• **Given request**: Render the lines beginning with the one that contains "Click the timestamp 2022.9.14 10:06:10" and continuing through the one that contains "Expand the Coworking" as a Markdown table with the columns No. and Line, numbering each row and omitting any blank lines. Include only those lines.

• **Material to process**:
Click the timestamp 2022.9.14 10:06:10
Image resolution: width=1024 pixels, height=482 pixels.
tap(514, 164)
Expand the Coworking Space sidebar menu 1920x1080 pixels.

* * *

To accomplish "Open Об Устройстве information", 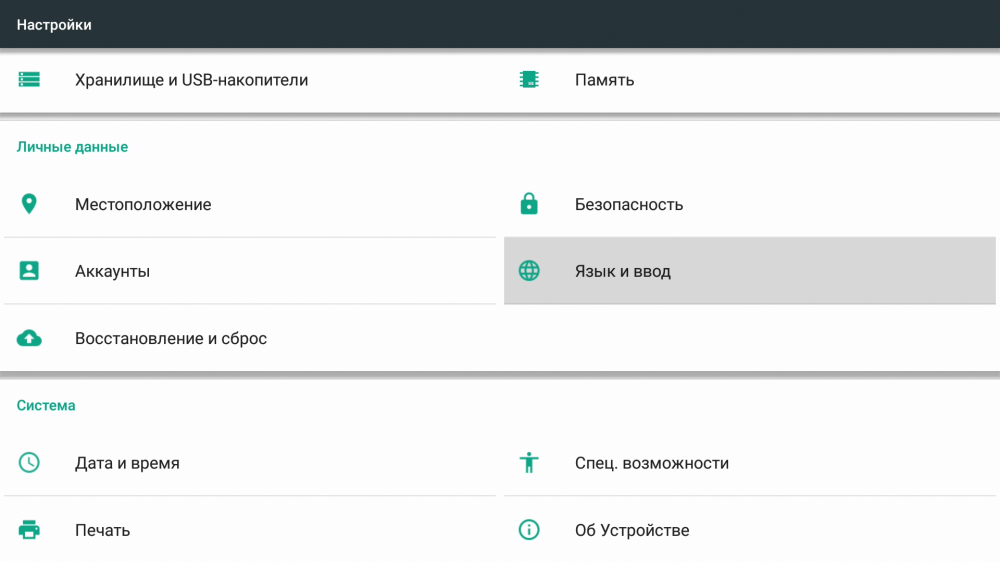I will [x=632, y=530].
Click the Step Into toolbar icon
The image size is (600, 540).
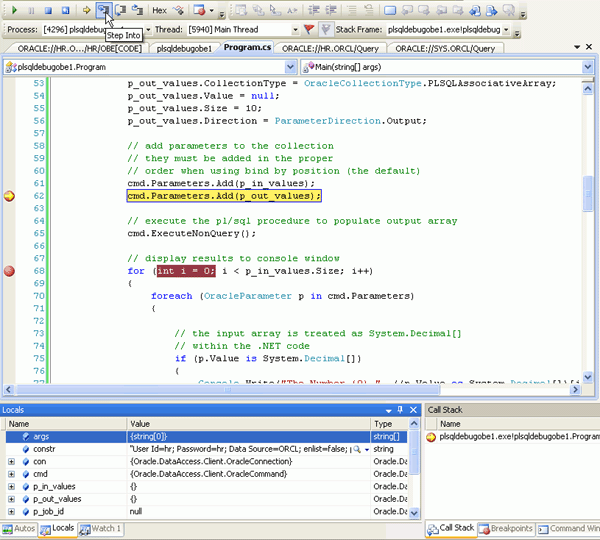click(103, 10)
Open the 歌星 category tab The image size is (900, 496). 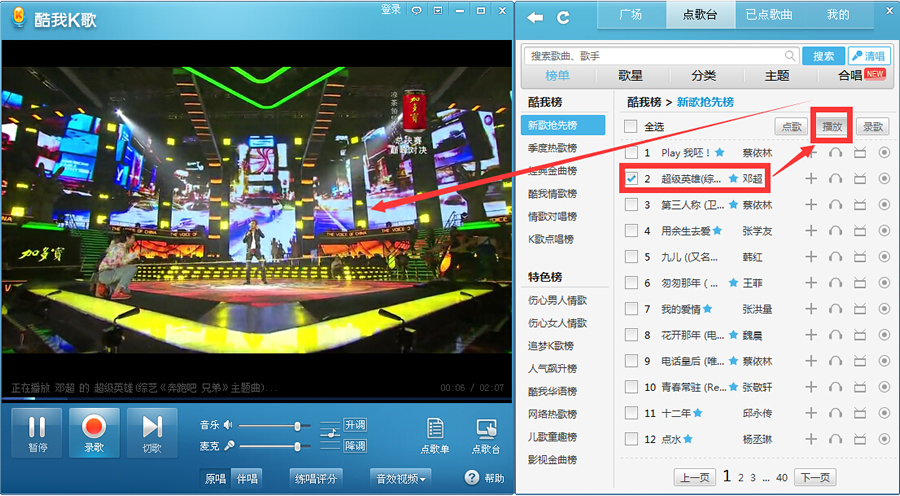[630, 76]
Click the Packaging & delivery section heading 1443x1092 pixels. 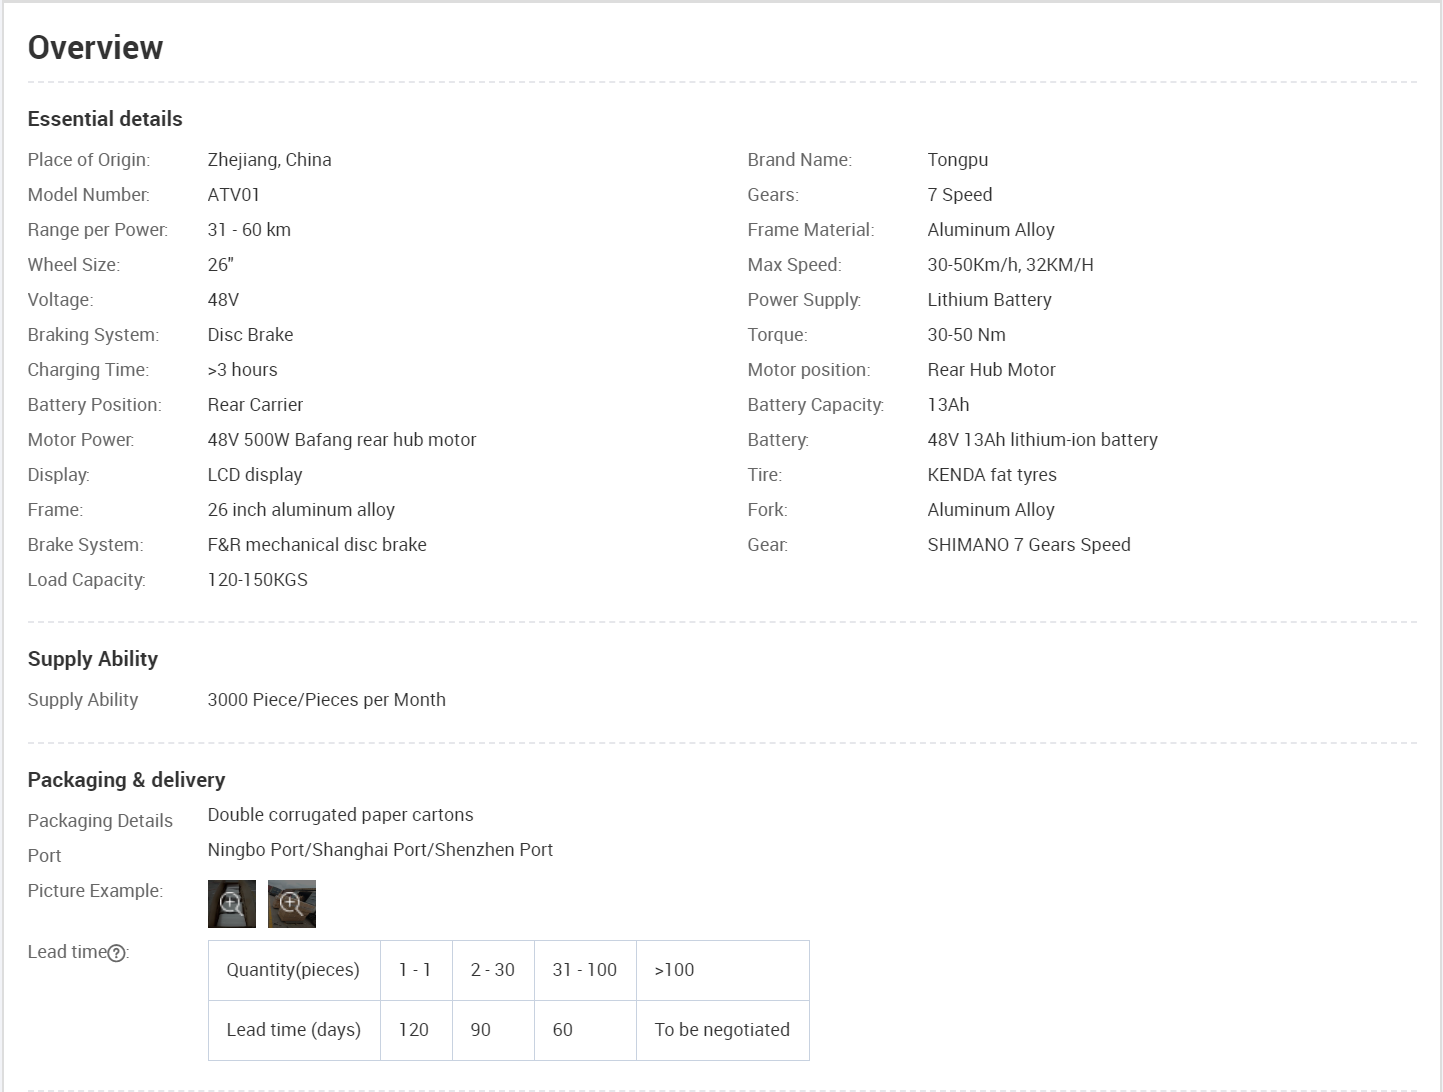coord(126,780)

---

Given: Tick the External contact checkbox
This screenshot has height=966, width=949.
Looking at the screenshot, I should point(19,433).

• **Answer**:
| No. | Line |
|---|---|
| 1 | Click the timestamp 2022.9.14 10:06:10 |
| 2 | Image resolution: width=1024 pixels, height=482 pixels. |
| 3 | tap(514, 164) |
| 4 | Expand the Coworking Space sidebar menu 1920x1080 pixels. |